In-person contact syncs two nervous systems in ways that don't happen otherwise.

Becoming a therapist requires embodied presence.

A few weeks ago, I was standing in a hotel ballroom with about 200 people who wanted to become better therapists. We had been working hard on the first of two days we’d be together. Then I asked them to do something simple and a little frightening — to turn to a partner, drop the clinical script, and let themselves actually see the other person for 60 seconds.

And then I took it up just a notch. I asked them to notice that they were being seen.

You could feel the room change. Eyes filled. Bodies shifted. Some people laughed the nervous laugh of someone who has just been caught being human. No fixing. No need to pretend. No technique. Just two people letting their guard down enough to know and be known. And then they settled in, like a person settling into a hot bath that was too hot for just a moment but then was awesome.

By the time it was over, the texture of the whole room was different. We had become, briefly, a we.
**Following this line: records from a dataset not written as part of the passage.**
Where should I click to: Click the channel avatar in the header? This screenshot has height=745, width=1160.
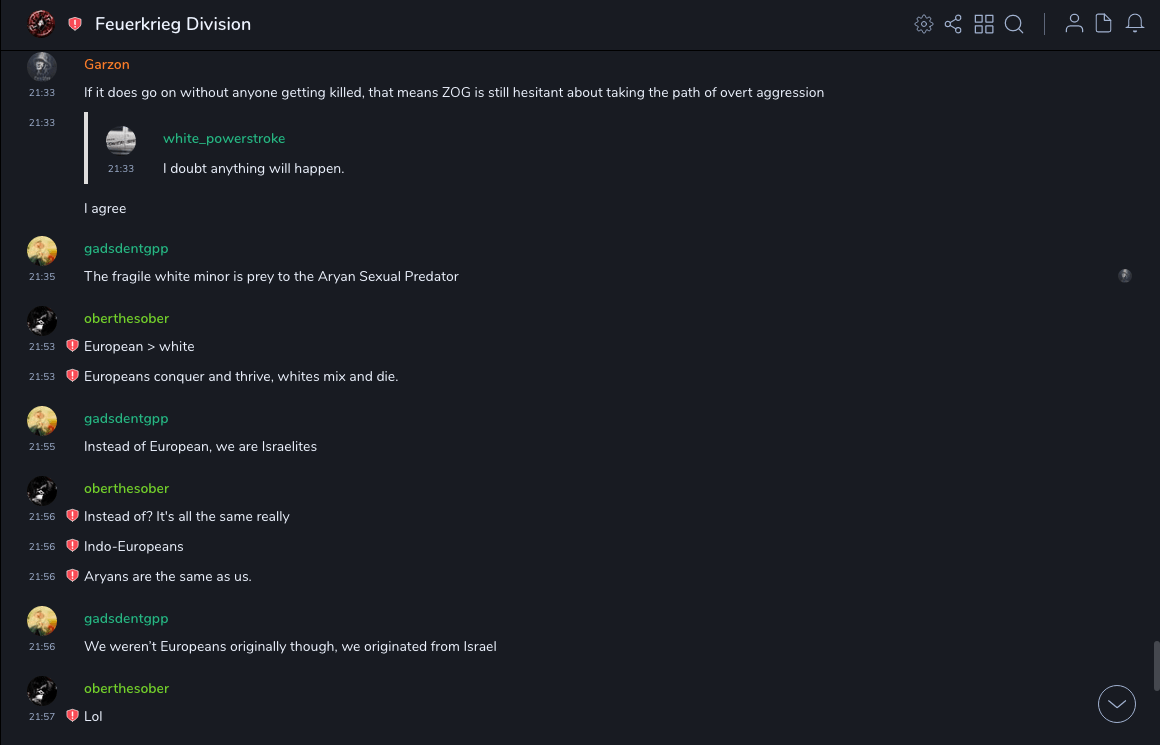(41, 24)
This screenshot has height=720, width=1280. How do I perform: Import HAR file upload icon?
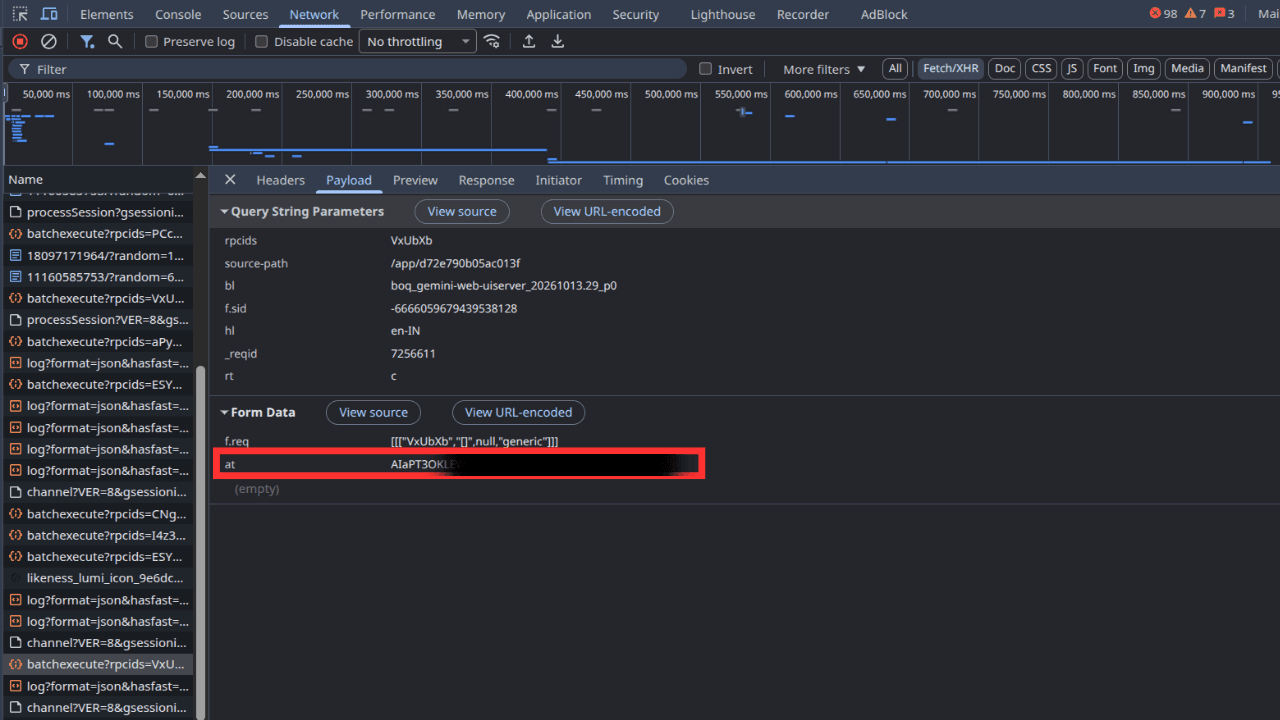pos(529,41)
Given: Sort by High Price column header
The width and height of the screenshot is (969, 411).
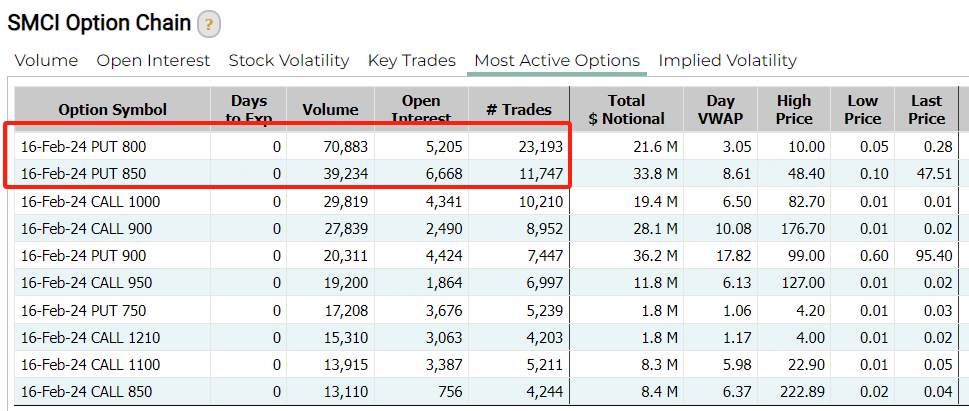Looking at the screenshot, I should 794,110.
I have run that exercise on a screen too, in a video room full of little squares. It is not nothing. But it is not that. The difference is real, it is deep, and the science of the last few years has begun to tell us why.

I have been doing more live training lately — including a large boot camp coming up in Cleveland this fall — and people keep asking me, kindly, why. It’s a fair question for a guy within weeks of being 78. Yes, I reach more people online, more cheaply, with less jet lag, less carbon, and less wear and tear on this old body of........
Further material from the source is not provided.